* _Prompt_
Your copy should match the records exactly, apart from the pictures, which stay out.

* _Dataset records_
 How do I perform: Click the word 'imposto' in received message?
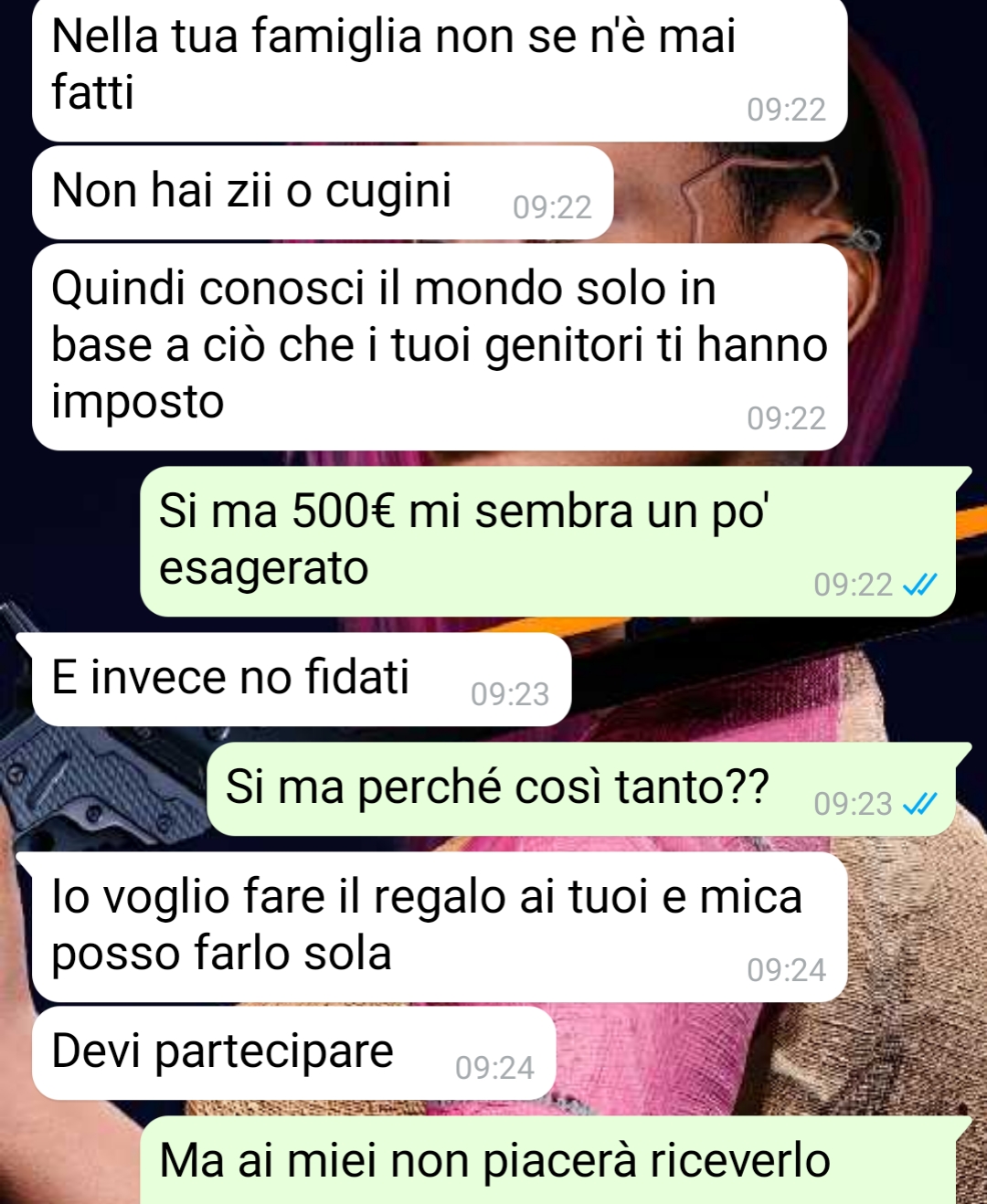pos(138,402)
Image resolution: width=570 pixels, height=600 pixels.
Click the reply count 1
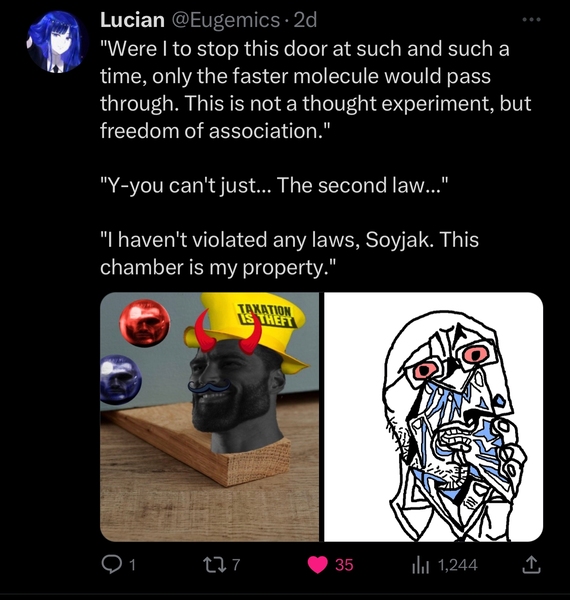click(132, 565)
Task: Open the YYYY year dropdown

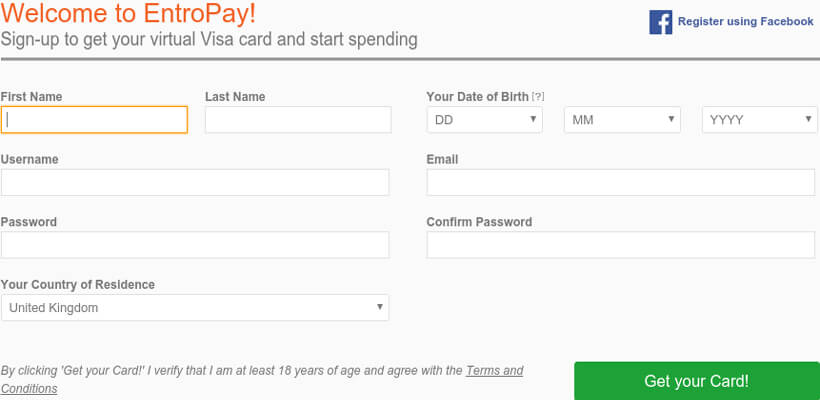Action: [x=759, y=120]
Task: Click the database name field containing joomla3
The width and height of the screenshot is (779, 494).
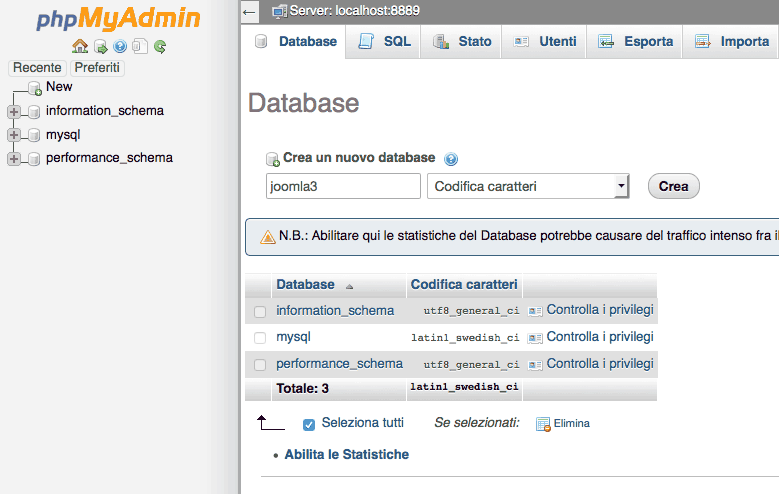Action: pos(343,186)
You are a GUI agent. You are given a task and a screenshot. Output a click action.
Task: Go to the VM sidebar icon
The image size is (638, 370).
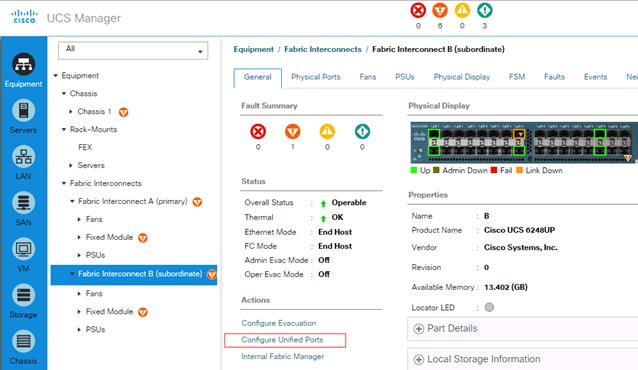point(23,255)
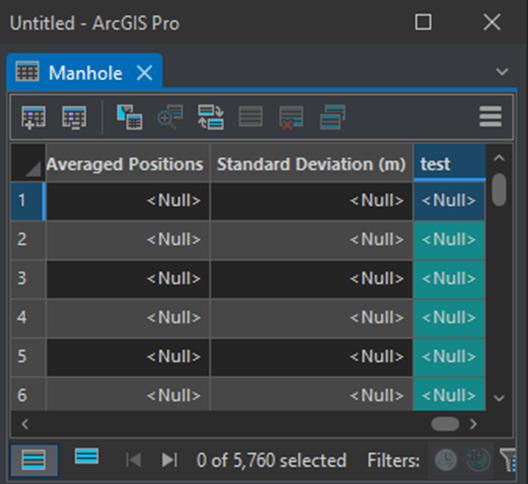Image resolution: width=528 pixels, height=484 pixels.
Task: Go to the last record
Action: 169,460
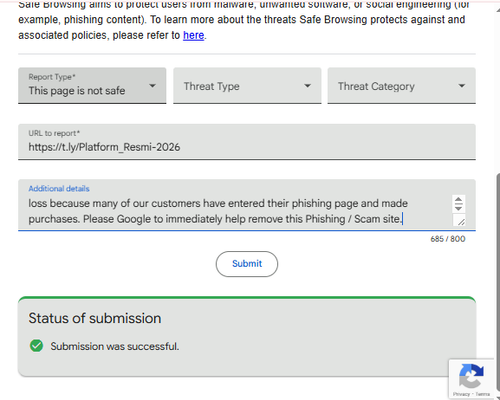Click the page scrollbar up arrow
The height and width of the screenshot is (400, 500).
tap(498, 10)
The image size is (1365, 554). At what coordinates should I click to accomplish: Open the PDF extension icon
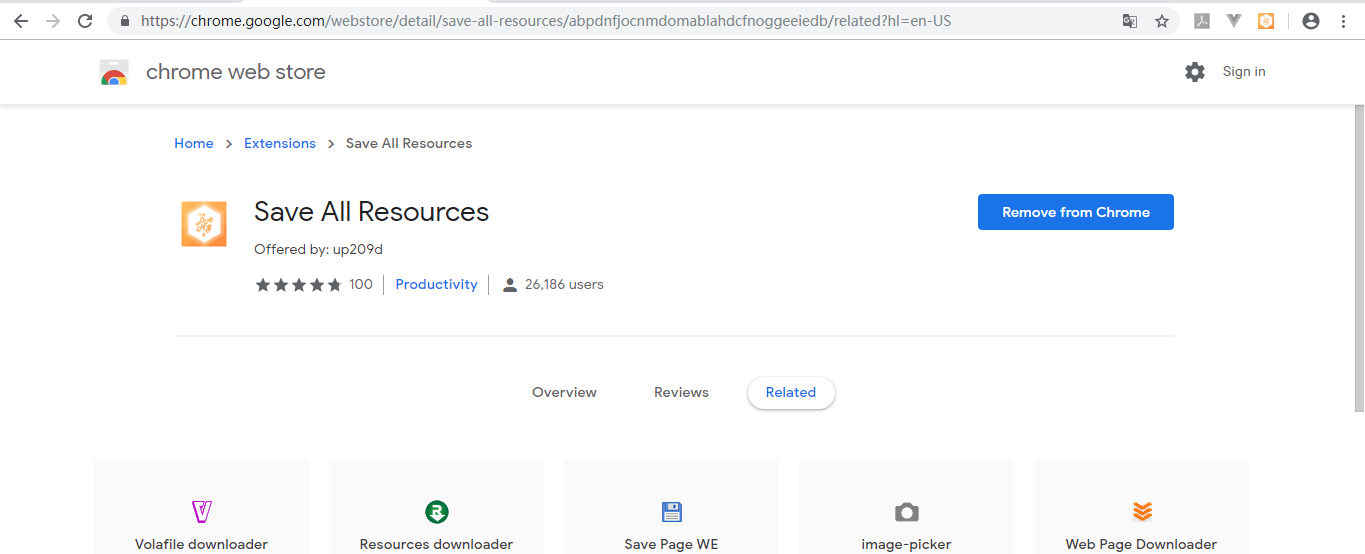(1203, 21)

* _Answer section_
 How do I perform: Click the word 'imposto' in received message?
pos(138,402)
Image resolution: width=570 pixels, height=600 pixels.
Click the reply count 1
click(132, 565)
Task: Open the YYYY year dropdown

Action: [x=759, y=120]
Task: Click the database name field containing joomla3
The width and height of the screenshot is (779, 494).
Action: pos(343,186)
You are a GUI agent. You are given a task and a screenshot. Output a click action.
Task: Go to the VM sidebar icon
The image size is (638, 370).
point(23,255)
Image resolution: width=528 pixels, height=484 pixels.
Task: Go to the last record
Action: 169,460
Click the page scrollbar up arrow
The height and width of the screenshot is (400, 500).
tap(498, 10)
The image size is (1365, 554). At what coordinates should I click to accomplish: Open the PDF extension icon
(1203, 21)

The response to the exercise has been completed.